Required action:
The data below should be duplicated in full, unchanged.

Data shown:
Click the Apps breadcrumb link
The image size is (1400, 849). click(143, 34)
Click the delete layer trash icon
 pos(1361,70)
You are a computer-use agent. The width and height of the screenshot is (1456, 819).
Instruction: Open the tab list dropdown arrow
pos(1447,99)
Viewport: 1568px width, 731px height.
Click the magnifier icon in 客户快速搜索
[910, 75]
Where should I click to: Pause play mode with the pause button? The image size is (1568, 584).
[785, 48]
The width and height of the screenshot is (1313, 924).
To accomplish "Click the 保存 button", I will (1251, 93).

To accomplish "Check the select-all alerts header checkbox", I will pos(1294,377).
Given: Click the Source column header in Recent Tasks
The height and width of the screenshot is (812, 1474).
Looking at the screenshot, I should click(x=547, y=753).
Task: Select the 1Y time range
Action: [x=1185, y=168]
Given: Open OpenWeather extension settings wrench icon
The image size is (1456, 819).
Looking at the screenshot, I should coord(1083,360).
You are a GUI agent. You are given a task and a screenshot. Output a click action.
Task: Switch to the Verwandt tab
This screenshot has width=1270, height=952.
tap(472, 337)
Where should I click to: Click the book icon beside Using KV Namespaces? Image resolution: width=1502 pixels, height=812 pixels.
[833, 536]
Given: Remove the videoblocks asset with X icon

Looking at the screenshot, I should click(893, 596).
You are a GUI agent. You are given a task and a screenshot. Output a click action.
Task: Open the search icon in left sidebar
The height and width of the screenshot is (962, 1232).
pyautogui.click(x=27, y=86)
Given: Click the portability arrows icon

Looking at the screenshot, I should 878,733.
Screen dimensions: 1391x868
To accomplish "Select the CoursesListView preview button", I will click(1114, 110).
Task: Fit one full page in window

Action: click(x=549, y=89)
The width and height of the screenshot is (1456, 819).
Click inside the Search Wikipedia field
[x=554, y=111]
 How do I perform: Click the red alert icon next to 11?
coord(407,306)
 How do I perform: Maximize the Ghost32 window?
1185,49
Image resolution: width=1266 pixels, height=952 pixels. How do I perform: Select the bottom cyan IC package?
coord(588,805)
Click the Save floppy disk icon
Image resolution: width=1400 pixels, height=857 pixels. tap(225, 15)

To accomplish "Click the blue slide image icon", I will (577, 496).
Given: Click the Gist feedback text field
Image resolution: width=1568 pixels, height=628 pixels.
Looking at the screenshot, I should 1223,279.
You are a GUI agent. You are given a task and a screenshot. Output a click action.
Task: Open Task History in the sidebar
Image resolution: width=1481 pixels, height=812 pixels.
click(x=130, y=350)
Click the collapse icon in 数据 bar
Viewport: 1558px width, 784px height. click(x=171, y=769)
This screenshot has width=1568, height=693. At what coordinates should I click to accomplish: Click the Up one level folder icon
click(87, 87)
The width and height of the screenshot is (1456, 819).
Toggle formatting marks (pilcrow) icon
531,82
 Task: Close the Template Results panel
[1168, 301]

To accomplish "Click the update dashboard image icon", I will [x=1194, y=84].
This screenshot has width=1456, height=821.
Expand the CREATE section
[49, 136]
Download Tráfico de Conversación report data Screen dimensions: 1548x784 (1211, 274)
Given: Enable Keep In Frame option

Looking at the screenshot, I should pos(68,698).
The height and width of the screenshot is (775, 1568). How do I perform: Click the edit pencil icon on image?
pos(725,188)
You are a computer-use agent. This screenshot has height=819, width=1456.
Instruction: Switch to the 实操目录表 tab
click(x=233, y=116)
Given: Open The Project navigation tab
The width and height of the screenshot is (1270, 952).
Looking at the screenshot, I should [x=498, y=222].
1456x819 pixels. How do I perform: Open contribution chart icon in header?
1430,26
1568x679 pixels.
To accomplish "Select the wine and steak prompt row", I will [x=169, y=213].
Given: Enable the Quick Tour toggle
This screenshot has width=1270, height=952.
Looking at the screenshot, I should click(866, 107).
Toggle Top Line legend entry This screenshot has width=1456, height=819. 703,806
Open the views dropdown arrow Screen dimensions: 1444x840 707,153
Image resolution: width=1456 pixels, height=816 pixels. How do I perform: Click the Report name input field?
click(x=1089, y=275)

Exercise solution:
Click the Apps breadcrumb link
The image size is (1400, 849). click(143, 34)
Click the delete layer trash icon
 pos(1361,70)
You are a computer-use agent. The width and height of the screenshot is (1456, 819).
Instruction: Open the tab list dropdown arrow
pos(1447,99)
Viewport: 1568px width, 731px height.
Click the magnifier icon in 客户快速搜索
[910, 75]
Where should I click to: Pause play mode with the pause button? The image size is (1568, 584).
[785, 48]
The width and height of the screenshot is (1313, 924).
To accomplish "Click the 保存 button", I will (1251, 93).

To accomplish "Check the select-all alerts header checkbox", I will pos(1294,377).
Given: Click the Source column header in Recent Tasks
The height and width of the screenshot is (812, 1474).
Looking at the screenshot, I should click(x=547, y=753).
Task: Select the 1Y time range
Action: [x=1185, y=168]
Given: Open OpenWeather extension settings wrench icon
The image size is (1456, 819).
Looking at the screenshot, I should coord(1083,360).
You are a GUI agent. You are given a task and a screenshot. Output a click action.
Task: Switch to the Verwandt tab
This screenshot has width=1270, height=952.
tap(472, 337)
Where should I click to: Click the book icon beside Using KV Namespaces? Image resolution: width=1502 pixels, height=812 pixels.
[833, 536]
Given: Remove the videoblocks asset with X icon

Looking at the screenshot, I should click(893, 596).
You are a GUI agent. You are given a task and a screenshot. Output a click action.
Task: Open the search icon in left sidebar
The height and width of the screenshot is (962, 1232).
pyautogui.click(x=27, y=86)
Given: Click the portability arrows icon

Looking at the screenshot, I should 878,733.
Screen dimensions: 1391x868
To accomplish "Select the CoursesListView preview button", I will click(1114, 110).
Task: Fit one full page in window

Action: click(x=549, y=89)
The width and height of the screenshot is (1456, 819).
Click inside the Search Wikipedia field
[x=554, y=111]
 How do I perform: Click the red alert icon next to 11?
coord(407,306)
 How do I perform: Maximize the Ghost32 window?
1185,49
Image resolution: width=1266 pixels, height=952 pixels. How do I perform: Select the bottom cyan IC package?
coord(588,805)
Click the Save floppy disk icon
Image resolution: width=1400 pixels, height=857 pixels. tap(225, 15)

To accomplish "Click the blue slide image icon", I will (577, 496).
Given: Click the Gist feedback text field
Image resolution: width=1568 pixels, height=628 pixels.
Looking at the screenshot, I should 1223,279.
You are a GUI agent. You are given a task and a screenshot. Output a click action.
Task: Open Task History in the sidebar
Image resolution: width=1481 pixels, height=812 pixels.
click(x=130, y=350)
Click the collapse icon in 数据 bar
Viewport: 1558px width, 784px height. click(x=171, y=769)
This screenshot has width=1568, height=693. At what coordinates should I click to accomplish: Click the Up one level folder icon
click(87, 87)
The width and height of the screenshot is (1456, 819).
Toggle formatting marks (pilcrow) icon
531,82
 Task: Close the Template Results panel
[1168, 301]

To accomplish "Click the update dashboard image icon", I will [x=1194, y=84].
This screenshot has width=1456, height=821.
Expand the CREATE section
[49, 136]
Download Tráfico de Conversación report data Screen dimensions: 1548x784 (1211, 274)
Given: Enable Keep In Frame option

Looking at the screenshot, I should pos(68,698).
The height and width of the screenshot is (775, 1568). How do I perform: Click the edit pencil icon on image?
pos(725,188)
You are a computer-use agent. This screenshot has height=819, width=1456.
Instruction: Switch to the 实操目录表 tab
click(x=233, y=116)
Given: Open The Project navigation tab
The width and height of the screenshot is (1270, 952).
Looking at the screenshot, I should [x=498, y=222].
1456x819 pixels. How do I perform: Open contribution chart icon in header?
1430,26
1568x679 pixels.
To accomplish "Select the wine and steak prompt row", I will [x=169, y=213].
Given: Enable the Quick Tour toggle
This screenshot has width=1270, height=952.
Looking at the screenshot, I should click(866, 107).
Toggle Top Line legend entry This screenshot has width=1456, height=819. 703,806
Open the views dropdown arrow Screen dimensions: 1444x840 707,153
Image resolution: width=1456 pixels, height=816 pixels. How do I perform: Click the Report name input field?
click(x=1089, y=275)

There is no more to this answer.